• **What you will do**: For the listing below, print exactly the lines from the line with "Screen dimensions: 800x450" to the line with "You are a computer-use", both included, and nothing beyond them.

• **Input data**:
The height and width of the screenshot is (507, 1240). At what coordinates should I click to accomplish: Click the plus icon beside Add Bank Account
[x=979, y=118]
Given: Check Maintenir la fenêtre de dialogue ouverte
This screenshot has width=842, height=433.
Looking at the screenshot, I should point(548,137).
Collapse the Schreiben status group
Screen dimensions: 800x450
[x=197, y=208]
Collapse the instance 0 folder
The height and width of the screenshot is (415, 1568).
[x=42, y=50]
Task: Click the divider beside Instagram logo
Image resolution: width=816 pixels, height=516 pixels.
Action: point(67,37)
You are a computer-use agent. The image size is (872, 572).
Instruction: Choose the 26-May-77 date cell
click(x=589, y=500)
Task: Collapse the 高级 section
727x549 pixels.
...
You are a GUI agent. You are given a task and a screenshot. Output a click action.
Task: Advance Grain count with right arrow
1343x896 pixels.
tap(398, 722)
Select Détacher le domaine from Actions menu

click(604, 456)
---
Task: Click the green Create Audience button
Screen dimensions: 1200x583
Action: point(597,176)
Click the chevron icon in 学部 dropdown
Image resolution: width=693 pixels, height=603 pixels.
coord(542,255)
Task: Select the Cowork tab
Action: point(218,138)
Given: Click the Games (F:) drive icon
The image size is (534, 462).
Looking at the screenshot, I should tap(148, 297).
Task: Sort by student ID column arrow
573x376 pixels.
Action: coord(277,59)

• **Task solution**:
Screen dimensions: 800x450
[x=197, y=208]
Collapse the instance 0 folder
The height and width of the screenshot is (415, 1568).
[x=42, y=50]
Task: Click the divider beside Instagram logo
Image resolution: width=816 pixels, height=516 pixels.
Action: point(67,37)
You are a computer-use agent. The image size is (872, 572).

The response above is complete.